Давя больными ногами хрустящую гальку, он с трудом спустился к заливчику, умылся и хотел было заняться костром, но увидел Бориса, ползущего к болоту за троелистом для ухи. На коленях у парня были глубокие ссадины. Ноги он передвигал с опаской, осторожно. Хорькову представился прежний Борис — гвардейского сложения, жизнерадостный. А сейчас перед ним было человекоподобное существо, одетое в лохмотья. Дорого, ох как дорого обошелся отряду путь к Селиткану!

 

Абельдин лежал на гальке поодаль от костра, подставив лицо горячему солнцу. Он был в забытьи. Виктор Тимофеевич принес в котелке воды, вымыл Абельдину лицо, руки, положил ему под бок свою телогрейку и сам тут же свалился. Борис не вернулся — уснул на обратном пути под елкой с охапкой троелиста.

День клонился к закату. По-прежнему бушевал неуемный Селиткан, взрывая темные глубины водоема. На противоположном берегу перекликались кулички-перевозчики. Кричали растерявшиеся крохали. На струе плескались хариусы.

Первой проснулась Татьяна. Во сне она была далеко отсюда. Девушка не сразу сообразила, почему она в таком жалком наряде. Ей захотелось вернуться в сон, уйти от этого пугающего шума реки, но стон Абельдина окончательно прогнал сон. Она встала, поправила расстегнувшуюся на груди блузку, привычным взмахом головы откинула назад густые пряди волос.
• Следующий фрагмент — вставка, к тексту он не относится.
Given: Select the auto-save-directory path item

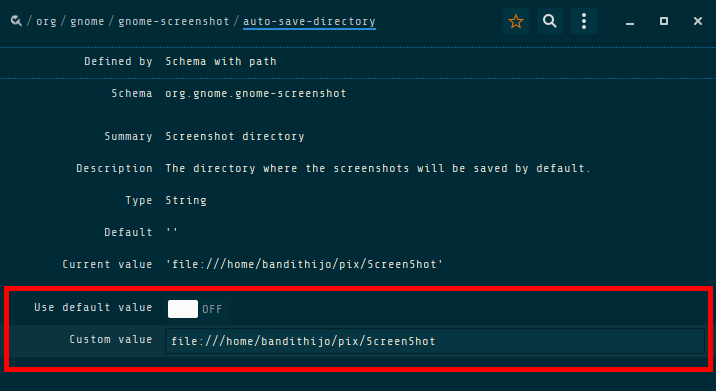Looking at the screenshot, I should point(309,21).
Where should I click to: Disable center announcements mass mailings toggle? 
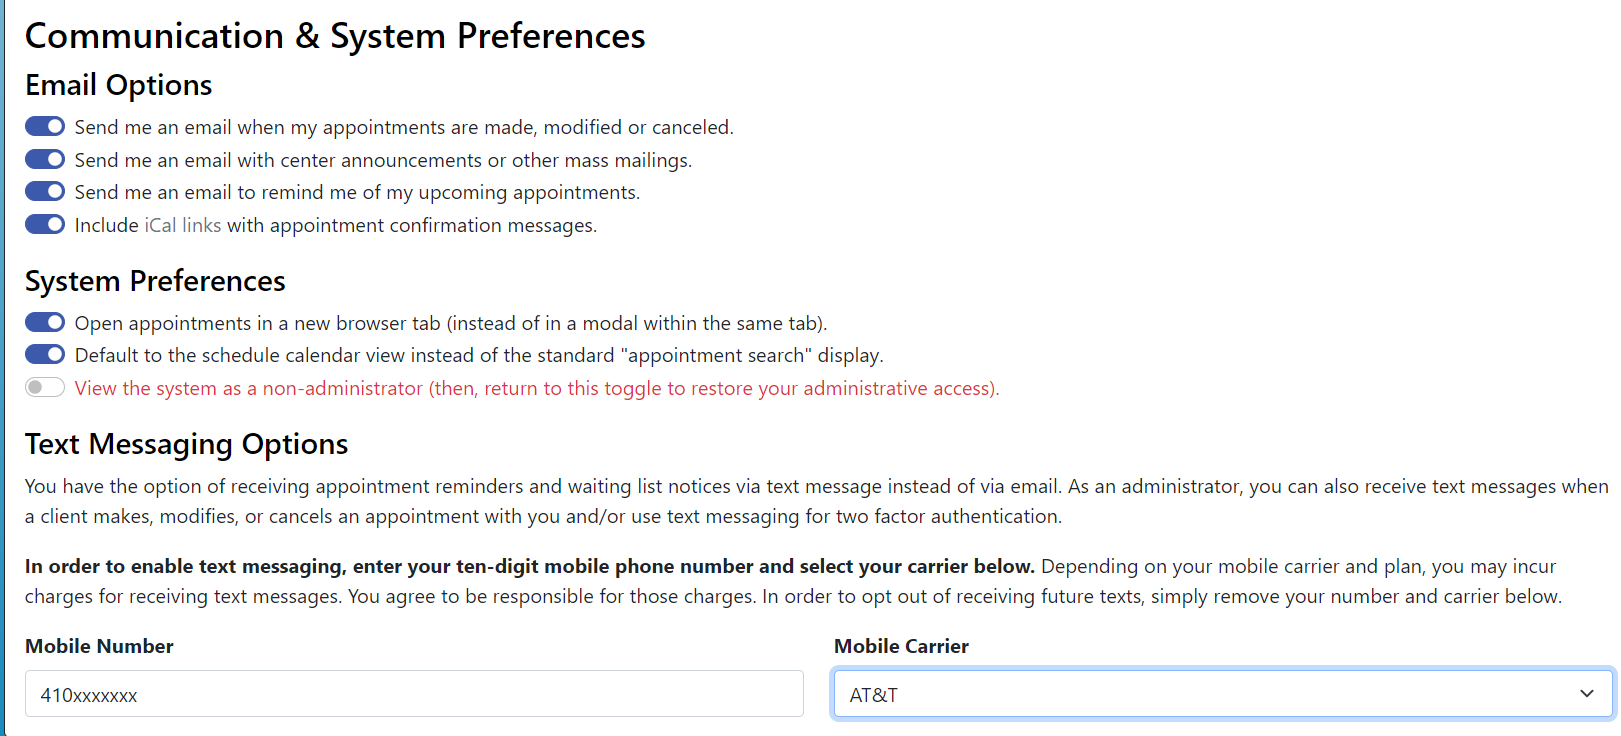pyautogui.click(x=45, y=160)
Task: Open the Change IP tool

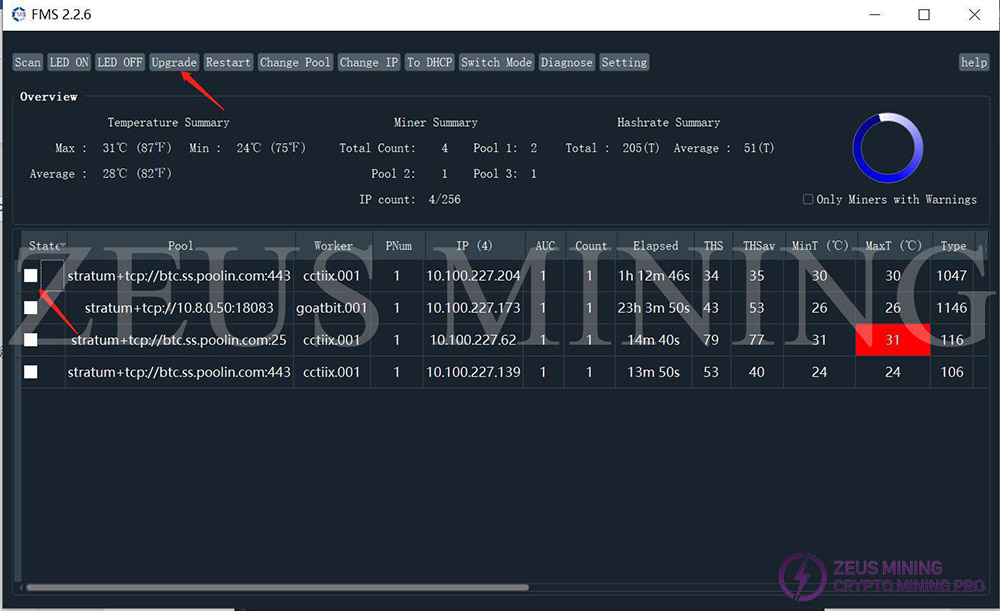Action: pyautogui.click(x=369, y=62)
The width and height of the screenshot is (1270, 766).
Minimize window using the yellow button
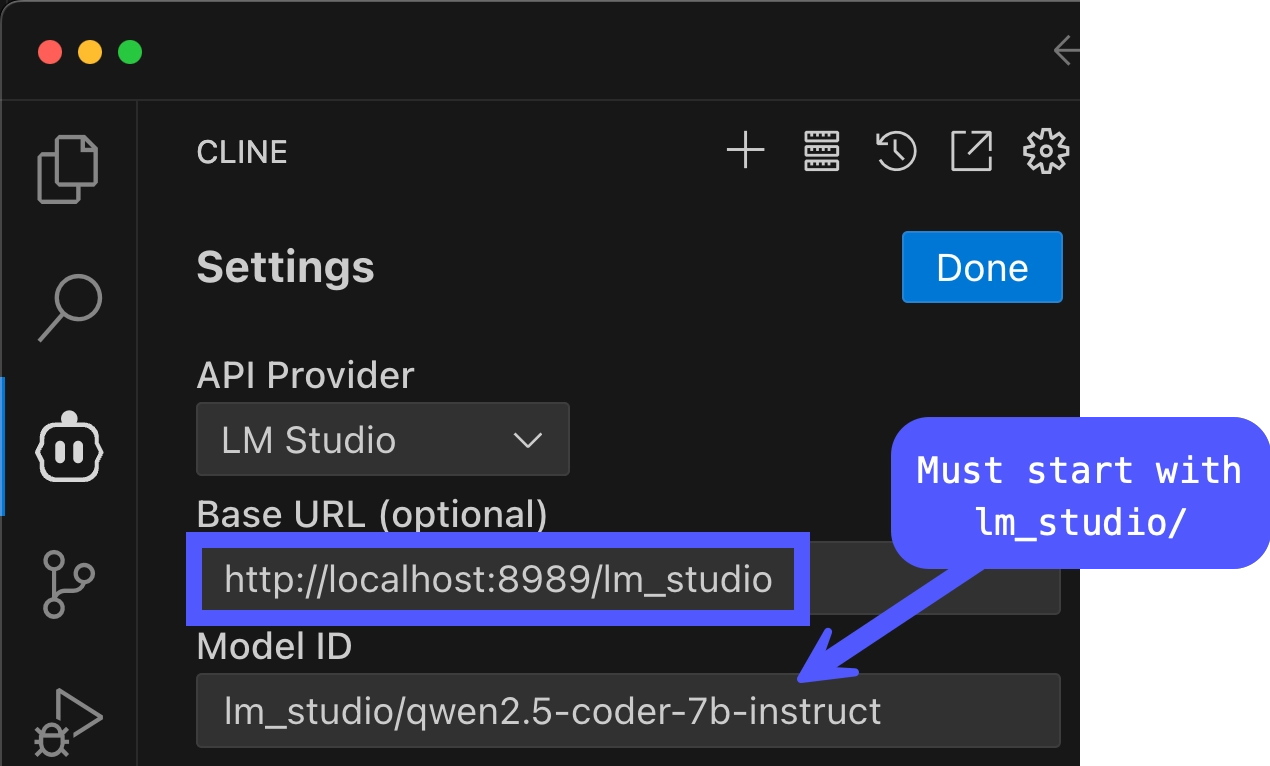pyautogui.click(x=90, y=52)
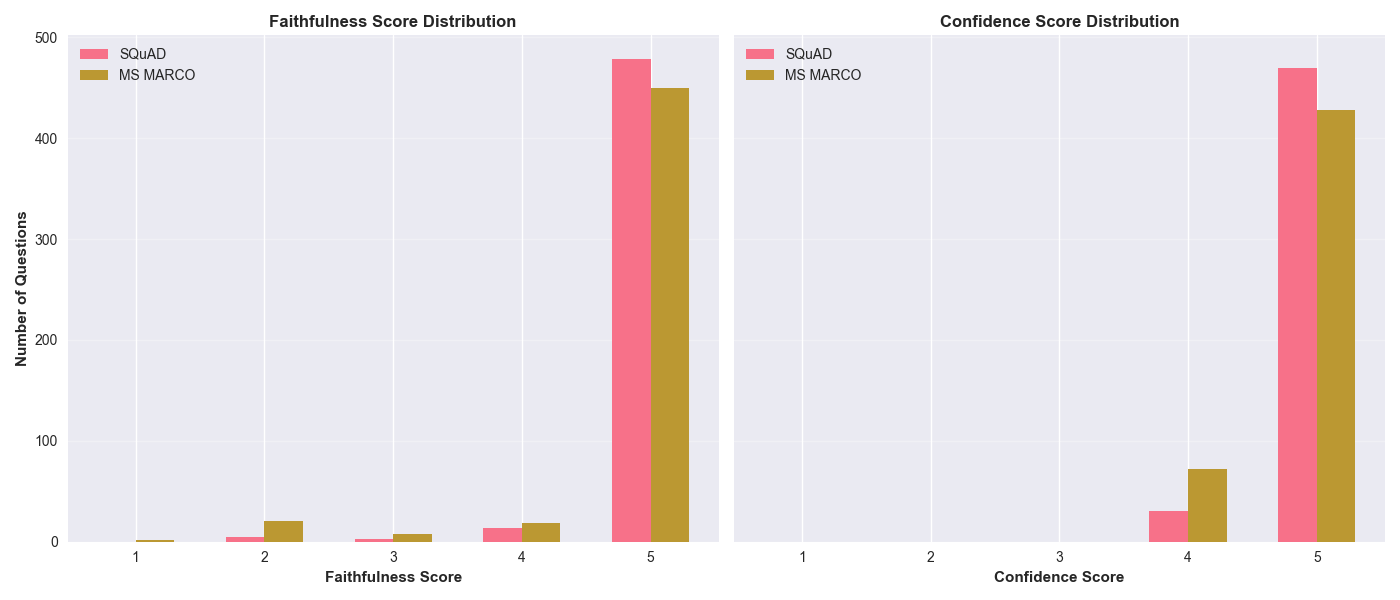Image resolution: width=1400 pixels, height=600 pixels.
Task: Click the MS MARCO bar at confidence score 5
Action: tap(1336, 326)
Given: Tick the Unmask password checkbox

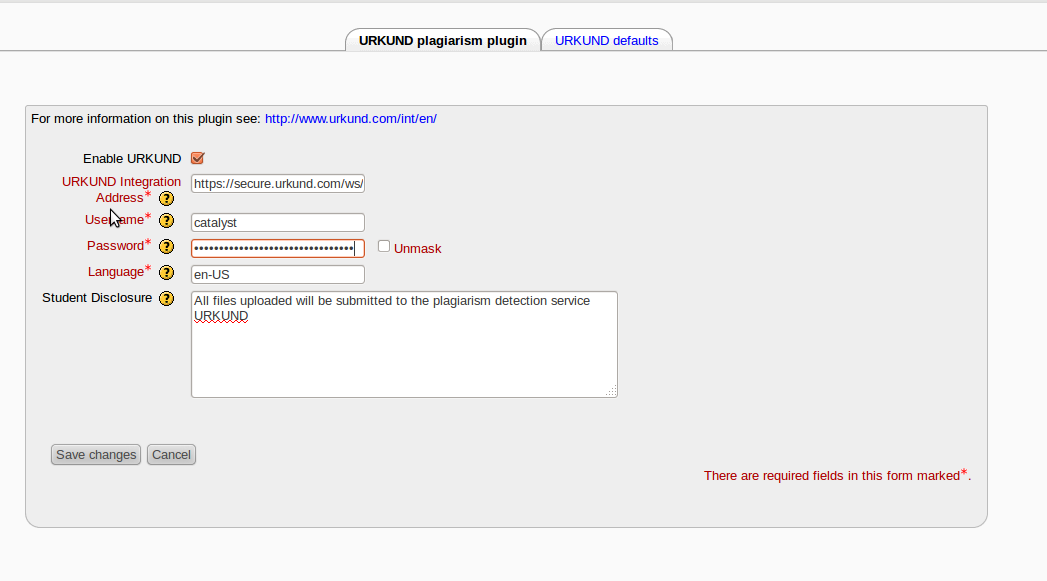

Мельком взглянула на себя. Руки, на которых ползла она до Селиткана, были в грязи, пальцы закостенели под твердой коркой, из-под лохмотьев виднелись израненные коленки. Девушка поползла к Абельдину, осторожно касаясь коленями земли. Больной задыхался в жару, бредил, бился головою о пень, рвал липкими от пота пальцами рубашку.

Пробудился Хорьков. Приполз с троелистом Борис. Они перенесли больного под ель, уложили на мягкий мох, укрыли чем могли. Он не приходил в сознание.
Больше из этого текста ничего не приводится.